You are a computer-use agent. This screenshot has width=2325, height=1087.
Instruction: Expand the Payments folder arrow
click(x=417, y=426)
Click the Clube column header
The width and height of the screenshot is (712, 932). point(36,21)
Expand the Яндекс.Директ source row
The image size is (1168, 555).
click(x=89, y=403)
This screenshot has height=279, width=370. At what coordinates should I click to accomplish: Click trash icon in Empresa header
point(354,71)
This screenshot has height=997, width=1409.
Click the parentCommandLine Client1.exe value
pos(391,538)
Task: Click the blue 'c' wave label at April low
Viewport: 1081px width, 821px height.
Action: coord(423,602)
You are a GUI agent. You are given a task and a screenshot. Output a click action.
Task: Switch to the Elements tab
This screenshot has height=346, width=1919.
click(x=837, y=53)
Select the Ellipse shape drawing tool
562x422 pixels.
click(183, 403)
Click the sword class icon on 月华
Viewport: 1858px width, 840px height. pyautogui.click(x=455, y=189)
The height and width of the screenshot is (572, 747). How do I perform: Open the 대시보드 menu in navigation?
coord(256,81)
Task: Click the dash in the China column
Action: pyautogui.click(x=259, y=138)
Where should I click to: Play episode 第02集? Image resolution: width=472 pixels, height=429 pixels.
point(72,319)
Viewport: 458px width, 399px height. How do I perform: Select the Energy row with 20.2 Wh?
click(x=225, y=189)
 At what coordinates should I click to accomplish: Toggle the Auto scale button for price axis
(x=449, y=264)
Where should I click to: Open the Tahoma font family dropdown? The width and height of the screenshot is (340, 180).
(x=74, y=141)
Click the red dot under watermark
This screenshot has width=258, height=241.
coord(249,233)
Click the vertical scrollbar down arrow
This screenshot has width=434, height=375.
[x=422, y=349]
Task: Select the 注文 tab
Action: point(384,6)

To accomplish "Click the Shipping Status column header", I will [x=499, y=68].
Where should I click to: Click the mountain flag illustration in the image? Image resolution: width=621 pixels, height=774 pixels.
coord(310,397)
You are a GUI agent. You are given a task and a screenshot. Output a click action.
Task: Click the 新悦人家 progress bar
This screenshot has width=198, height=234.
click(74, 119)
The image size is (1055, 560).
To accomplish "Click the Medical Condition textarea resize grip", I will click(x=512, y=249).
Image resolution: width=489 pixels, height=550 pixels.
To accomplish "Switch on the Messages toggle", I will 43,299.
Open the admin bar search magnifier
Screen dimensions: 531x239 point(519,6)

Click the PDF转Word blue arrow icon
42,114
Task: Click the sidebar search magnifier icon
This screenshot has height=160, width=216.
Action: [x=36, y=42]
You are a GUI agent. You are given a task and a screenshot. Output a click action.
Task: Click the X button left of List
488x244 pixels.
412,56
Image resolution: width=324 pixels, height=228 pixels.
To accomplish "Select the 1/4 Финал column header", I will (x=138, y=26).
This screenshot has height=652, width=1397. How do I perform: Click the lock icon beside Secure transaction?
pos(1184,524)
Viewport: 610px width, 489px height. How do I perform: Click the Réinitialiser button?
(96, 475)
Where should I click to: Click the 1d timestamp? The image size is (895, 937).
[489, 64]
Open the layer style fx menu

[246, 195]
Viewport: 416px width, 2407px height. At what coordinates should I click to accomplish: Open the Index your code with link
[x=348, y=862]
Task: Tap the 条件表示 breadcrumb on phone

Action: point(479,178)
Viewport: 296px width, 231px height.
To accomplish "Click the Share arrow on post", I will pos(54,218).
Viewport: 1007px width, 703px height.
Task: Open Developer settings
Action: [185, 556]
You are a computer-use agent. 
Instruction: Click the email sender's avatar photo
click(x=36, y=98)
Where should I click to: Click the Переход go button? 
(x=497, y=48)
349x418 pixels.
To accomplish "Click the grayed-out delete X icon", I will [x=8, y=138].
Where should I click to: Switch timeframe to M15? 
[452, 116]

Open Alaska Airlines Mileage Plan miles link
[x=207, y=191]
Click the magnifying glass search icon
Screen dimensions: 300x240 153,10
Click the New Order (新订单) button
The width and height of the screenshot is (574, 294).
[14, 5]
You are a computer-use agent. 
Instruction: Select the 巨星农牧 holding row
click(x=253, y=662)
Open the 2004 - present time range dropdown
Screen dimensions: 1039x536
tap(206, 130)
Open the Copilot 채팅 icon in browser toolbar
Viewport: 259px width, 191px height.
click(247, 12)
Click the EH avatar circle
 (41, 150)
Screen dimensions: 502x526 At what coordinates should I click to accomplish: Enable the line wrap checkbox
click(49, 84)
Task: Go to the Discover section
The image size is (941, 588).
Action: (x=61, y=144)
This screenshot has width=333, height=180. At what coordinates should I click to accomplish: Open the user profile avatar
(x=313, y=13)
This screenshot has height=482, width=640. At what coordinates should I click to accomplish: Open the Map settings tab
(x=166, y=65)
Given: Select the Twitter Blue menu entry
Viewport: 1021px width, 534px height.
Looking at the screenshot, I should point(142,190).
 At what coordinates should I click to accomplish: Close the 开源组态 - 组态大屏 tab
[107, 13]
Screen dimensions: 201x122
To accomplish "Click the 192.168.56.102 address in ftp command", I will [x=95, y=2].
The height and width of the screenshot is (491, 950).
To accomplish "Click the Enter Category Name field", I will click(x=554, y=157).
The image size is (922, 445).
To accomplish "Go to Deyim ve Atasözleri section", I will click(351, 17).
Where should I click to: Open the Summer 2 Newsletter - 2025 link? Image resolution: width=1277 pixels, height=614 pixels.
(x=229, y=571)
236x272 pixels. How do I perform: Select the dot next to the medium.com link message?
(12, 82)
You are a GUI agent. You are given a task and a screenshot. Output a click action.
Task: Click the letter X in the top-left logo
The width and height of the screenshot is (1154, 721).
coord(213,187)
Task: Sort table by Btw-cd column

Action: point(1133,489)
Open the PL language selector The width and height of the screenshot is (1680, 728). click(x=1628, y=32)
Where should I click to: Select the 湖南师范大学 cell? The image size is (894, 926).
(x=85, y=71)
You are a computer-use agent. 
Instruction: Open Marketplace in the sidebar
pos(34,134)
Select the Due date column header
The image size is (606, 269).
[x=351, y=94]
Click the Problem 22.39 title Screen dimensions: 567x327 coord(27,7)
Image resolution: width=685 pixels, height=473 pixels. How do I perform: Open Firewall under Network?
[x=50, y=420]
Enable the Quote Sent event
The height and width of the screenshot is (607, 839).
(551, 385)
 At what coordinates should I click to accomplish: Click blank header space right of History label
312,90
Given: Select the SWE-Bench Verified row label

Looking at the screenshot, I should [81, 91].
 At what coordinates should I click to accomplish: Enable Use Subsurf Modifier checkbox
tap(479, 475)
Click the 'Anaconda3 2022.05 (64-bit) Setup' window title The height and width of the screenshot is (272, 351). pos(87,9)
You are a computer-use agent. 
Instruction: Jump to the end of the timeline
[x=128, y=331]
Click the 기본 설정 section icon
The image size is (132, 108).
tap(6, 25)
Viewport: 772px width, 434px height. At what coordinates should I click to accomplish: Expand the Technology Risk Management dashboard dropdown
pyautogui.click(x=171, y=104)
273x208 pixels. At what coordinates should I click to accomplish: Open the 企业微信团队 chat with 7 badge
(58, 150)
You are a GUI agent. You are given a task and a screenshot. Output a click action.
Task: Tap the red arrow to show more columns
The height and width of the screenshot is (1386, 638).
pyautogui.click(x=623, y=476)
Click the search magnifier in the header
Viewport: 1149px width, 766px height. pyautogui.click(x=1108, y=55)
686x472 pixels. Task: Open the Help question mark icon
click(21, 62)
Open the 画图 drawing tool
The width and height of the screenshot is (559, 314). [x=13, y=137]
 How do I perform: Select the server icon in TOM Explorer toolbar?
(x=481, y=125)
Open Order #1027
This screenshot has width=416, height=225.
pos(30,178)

•••

- [TO DO] The data above should be output exactly, with each line intact.

- [YOUR RESPONSE]
You are a computer-use agent. This screenshot has width=2325, height=1087.
Instruction: Expand the Payments folder arrow
click(x=417, y=426)
Click the Clube column header
The width and height of the screenshot is (712, 932). point(36,21)
Expand the Яндекс.Директ source row
The image size is (1168, 555).
click(x=89, y=403)
This screenshot has height=279, width=370. At what coordinates should I click to accomplish: Click trash icon in Empresa header
point(354,71)
This screenshot has height=997, width=1409.
Click the parentCommandLine Client1.exe value
pos(391,538)
Task: Click the blue 'c' wave label at April low
Viewport: 1081px width, 821px height.
Action: coord(423,602)
You are a GUI agent. You are given a task and a screenshot. Output a click action.
Task: Switch to the Elements tab
This screenshot has height=346, width=1919.
click(x=837, y=53)
Select the Ellipse shape drawing tool
562x422 pixels.
click(183, 403)
Click the sword class icon on 月华
Viewport: 1858px width, 840px height. pyautogui.click(x=455, y=189)
The height and width of the screenshot is (572, 747). How do I perform: Open the 대시보드 menu in navigation?
coord(256,81)
Task: Click the dash in the China column
Action: pyautogui.click(x=259, y=138)
Where should I click to: Play episode 第02集? Image resolution: width=472 pixels, height=429 pixels.
point(72,319)
Viewport: 458px width, 399px height. How do I perform: Select the Energy row with 20.2 Wh?
click(x=225, y=189)
 At what coordinates should I click to accomplish: Toggle the Auto scale button for price axis
(x=449, y=264)
Where should I click to: Open the Tahoma font family dropdown? The width and height of the screenshot is (340, 180).
(x=74, y=141)
Click the red dot under watermark
This screenshot has width=258, height=241.
coord(249,233)
Click the vertical scrollbar down arrow
This screenshot has width=434, height=375.
[x=422, y=349]
Task: Select the 注文 tab
Action: point(384,6)

To accomplish "Click the Shipping Status column header", I will [x=499, y=68].
Where should I click to: Click the mountain flag illustration in the image? Image resolution: width=621 pixels, height=774 pixels.
coord(310,397)
You are a GUI agent. You are given a task and a screenshot. Output a click action.
Task: Click the 新悦人家 progress bar
This screenshot has width=198, height=234.
click(74, 119)
The image size is (1055, 560).
To accomplish "Click the Medical Condition textarea resize grip", I will click(x=512, y=249).
Image resolution: width=489 pixels, height=550 pixels.
To accomplish "Switch on the Messages toggle", I will 43,299.
Open the admin bar search magnifier
Screen dimensions: 531x239 point(519,6)

Click the PDF转Word blue arrow icon
42,114
Task: Click the sidebar search magnifier icon
This screenshot has height=160, width=216.
Action: [x=36, y=42]
You are a GUI agent. You are given a task and a screenshot. Output a click action.
Task: Click the X button left of List
488x244 pixels.
412,56
Image resolution: width=324 pixels, height=228 pixels.
To accomplish "Select the 1/4 Финал column header", I will (x=138, y=26).
This screenshot has height=652, width=1397. How do I perform: Click the lock icon beside Secure transaction?
pos(1184,524)
Viewport: 610px width, 489px height. How do I perform: Click the Réinitialiser button?
(96, 475)
Where should I click to: Click the 1d timestamp? The image size is (895, 937).
[489, 64]
Open the layer style fx menu

[246, 195]
Viewport: 416px width, 2407px height. At what coordinates should I click to accomplish: Open the Index your code with link
[x=348, y=862]
Task: Tap the 条件表示 breadcrumb on phone

Action: point(479,178)
Viewport: 296px width, 231px height.
To accomplish "Click the Share arrow on post", I will pos(54,218).
Viewport: 1007px width, 703px height.
Task: Open Developer settings
Action: [185, 556]
You are a computer-use agent. 
Instruction: Click the email sender's avatar photo
click(x=36, y=98)
Where should I click to: Click the Переход go button? 
(x=497, y=48)
349x418 pixels.
To accomplish "Click the grayed-out delete X icon", I will [x=8, y=138].
Where should I click to: Switch timeframe to M15? 
[452, 116]

Open Alaska Airlines Mileage Plan miles link
[x=207, y=191]
Click the magnifying glass search icon
Screen dimensions: 300x240 153,10
Click the New Order (新订单) button
The width and height of the screenshot is (574, 294).
[14, 5]
You are a computer-use agent. 
Instruction: Select the 巨星农牧 holding row
click(x=253, y=662)
Open the 2004 - present time range dropdown
Screen dimensions: 1039x536
tap(206, 130)
Open the Copilot 채팅 icon in browser toolbar
Viewport: 259px width, 191px height.
click(247, 12)
Click the EH avatar circle
 (41, 150)
Screen dimensions: 502x526 At what coordinates should I click to accomplish: Enable the line wrap checkbox
click(49, 84)
Task: Go to the Discover section
The image size is (941, 588).
Action: (x=61, y=144)
This screenshot has width=333, height=180. At what coordinates should I click to accomplish: Open the user profile avatar
(x=313, y=13)
This screenshot has height=482, width=640. At what coordinates should I click to accomplish: Open the Map settings tab
(x=166, y=65)
Given: Select the Twitter Blue menu entry
Viewport: 1021px width, 534px height.
Looking at the screenshot, I should point(142,190).
 At what coordinates should I click to accomplish: Close the 开源组态 - 组态大屏 tab
[107, 13]
Screen dimensions: 201x122
To accomplish "Click the 192.168.56.102 address in ftp command", I will [x=95, y=2].
The height and width of the screenshot is (491, 950).
To accomplish "Click the Enter Category Name field", I will click(x=554, y=157).
The image size is (922, 445).
To accomplish "Go to Deyim ve Atasözleri section", I will click(351, 17).
Where should I click to: Open the Summer 2 Newsletter - 2025 link? Image resolution: width=1277 pixels, height=614 pixels.
(x=229, y=571)
236x272 pixels. How do I perform: Select the dot next to the medium.com link message?
(12, 82)
You are a GUI agent. You are given a task and a screenshot. Output a click action.
Task: Click the letter X in the top-left logo
The width and height of the screenshot is (1154, 721).
coord(213,187)
Task: Sort table by Btw-cd column

Action: point(1133,489)
Open the PL language selector The width and height of the screenshot is (1680, 728). click(x=1628, y=32)
Where should I click to: Select the 湖南师范大学 cell? The image size is (894, 926).
(x=85, y=71)
You are a computer-use agent. 
Instruction: Open Marketplace in the sidebar
pos(34,134)
Select the Due date column header
The image size is (606, 269).
[x=351, y=94]
Click the Problem 22.39 title Screen dimensions: 567x327 coord(27,7)
Image resolution: width=685 pixels, height=473 pixels. How do I perform: Open Firewall under Network?
[x=50, y=420]
Enable the Quote Sent event
The height and width of the screenshot is (607, 839).
(551, 385)
 At what coordinates should I click to accomplish: Click blank header space right of History label
312,90
Given: Select the SWE-Bench Verified row label

Looking at the screenshot, I should [81, 91].
 At what coordinates should I click to accomplish: Enable Use Subsurf Modifier checkbox
tap(479, 475)
Click the 'Anaconda3 2022.05 (64-bit) Setup' window title The height and width of the screenshot is (272, 351). pos(87,9)
You are a computer-use agent. 
Instruction: Jump to the end of the timeline
[x=128, y=331]
Click the 기본 설정 section icon
The image size is (132, 108).
tap(6, 25)
Viewport: 772px width, 434px height. At what coordinates should I click to accomplish: Expand the Technology Risk Management dashboard dropdown
pyautogui.click(x=171, y=104)
273x208 pixels. At what coordinates should I click to accomplish: Open the 企业微信团队 chat with 7 badge
(58, 150)
You are a GUI agent. You are given a task and a screenshot. Output a click action.
Task: Tap the red arrow to show more columns
The height and width of the screenshot is (1386, 638).
pyautogui.click(x=623, y=476)
Click the search magnifier in the header
Viewport: 1149px width, 766px height. pyautogui.click(x=1108, y=55)
686x472 pixels. Task: Open the Help question mark icon
click(21, 62)
Open the 画图 drawing tool
The width and height of the screenshot is (559, 314). [x=13, y=137]
 How do I perform: Select the server icon in TOM Explorer toolbar?
(x=481, y=125)
Open Order #1027
This screenshot has width=416, height=225.
pos(30,178)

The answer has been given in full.